Dealing with the FDA today is getting slightly easier, but it is nothing to write home about. Agency plans will attempt to improve the regulatory experience; success remains to be demonstrated. Presentations by a research firm and by the Regional FDA office explored the situation at the December 9 MassMEDIC symposium referenced in the last two blog posts here.
For the first half of 2015, FDA approvals have increased markedly as compared to 2014, although the time to PMA approval remained roughly constant which suggests not so much increased speed as existence of backlog. De novo device approvals for the first six months did somewhat better; ten were granted with an average processing time of 12 months.
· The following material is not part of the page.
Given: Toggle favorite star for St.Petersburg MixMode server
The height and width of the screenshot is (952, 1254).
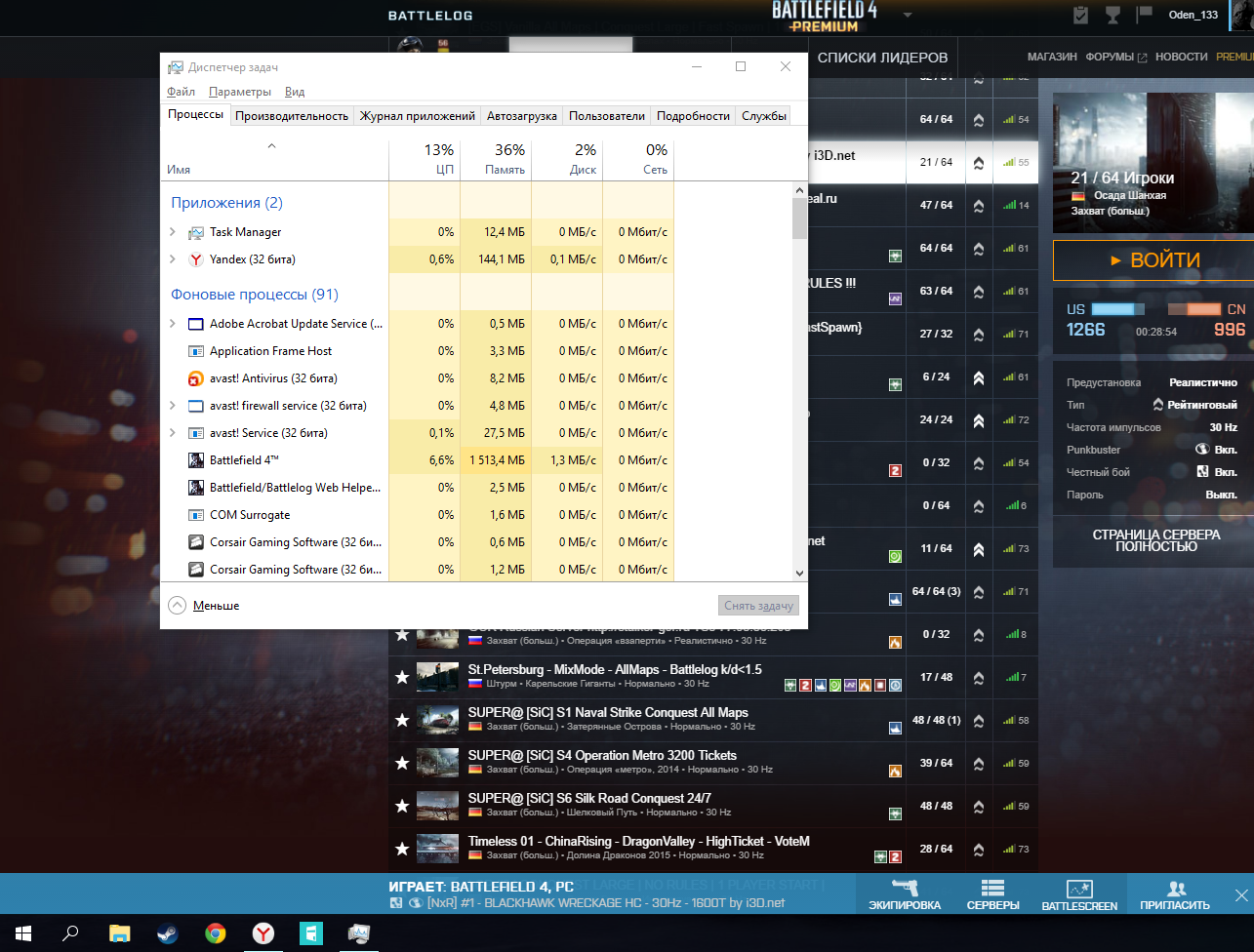Looking at the screenshot, I should [x=401, y=677].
Cardiology approvals seemed to be faster tracked for both PMAs and HDEs (humanitarian device exemption requests). 510(k) approvals for 2014 and 2015, geographically, both showed California as having the highest number, followed by Massachusetts; in 2015 so far, Florida was third, Minnesota fourth.
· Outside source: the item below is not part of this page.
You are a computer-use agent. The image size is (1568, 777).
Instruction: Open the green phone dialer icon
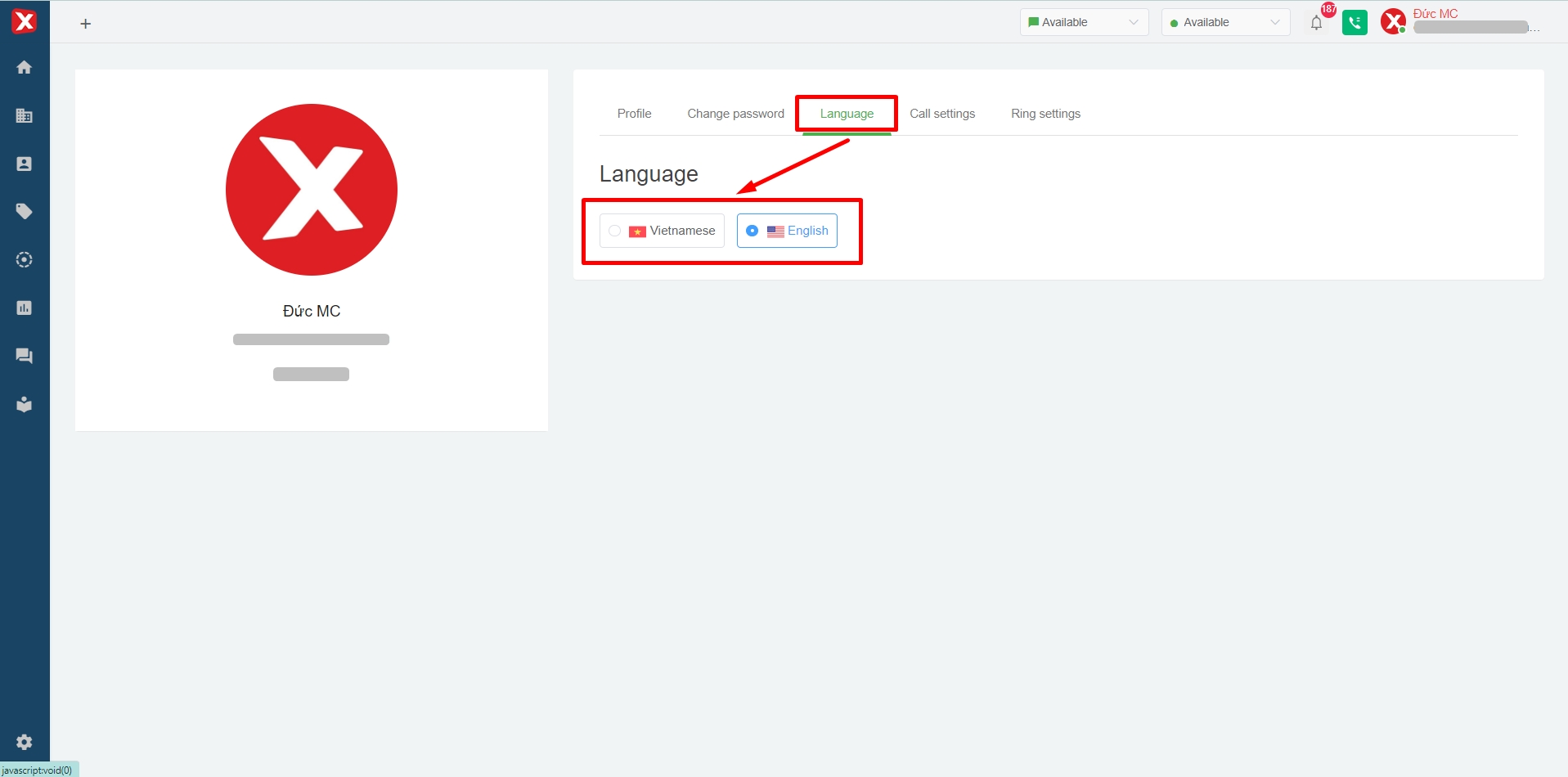(x=1355, y=23)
A rough survey of the activity of the New England FDA District (covering all six states) revealed robust investigative activity, with nine warnings issued for medical devices. Imports are growing “expotentially” with the three primary importers being (in order) Germany, Switzerland and Ireland.
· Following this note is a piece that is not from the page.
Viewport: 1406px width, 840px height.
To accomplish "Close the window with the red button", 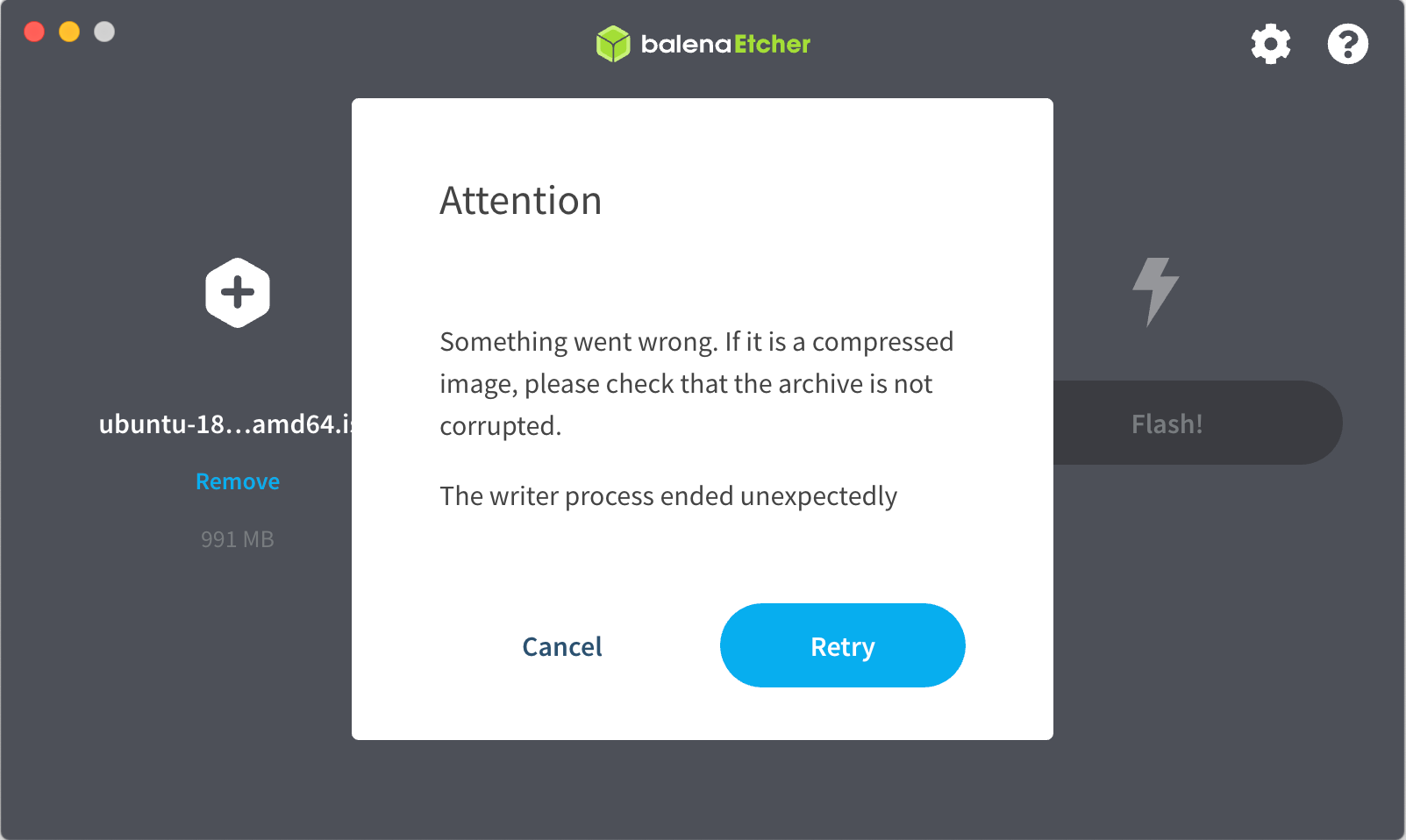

Tentative FDA plans for 2016: increased training for each District office to meet growing device sophistication, and a reorganized focus on assigning reviews based on specialized substantive knowledge as opposed to assigning work merely based on geography.. This latter target is disquieting only in the sense that, presumably, the best people seemingly have not been deployed up to now where their expertise might have been best applied.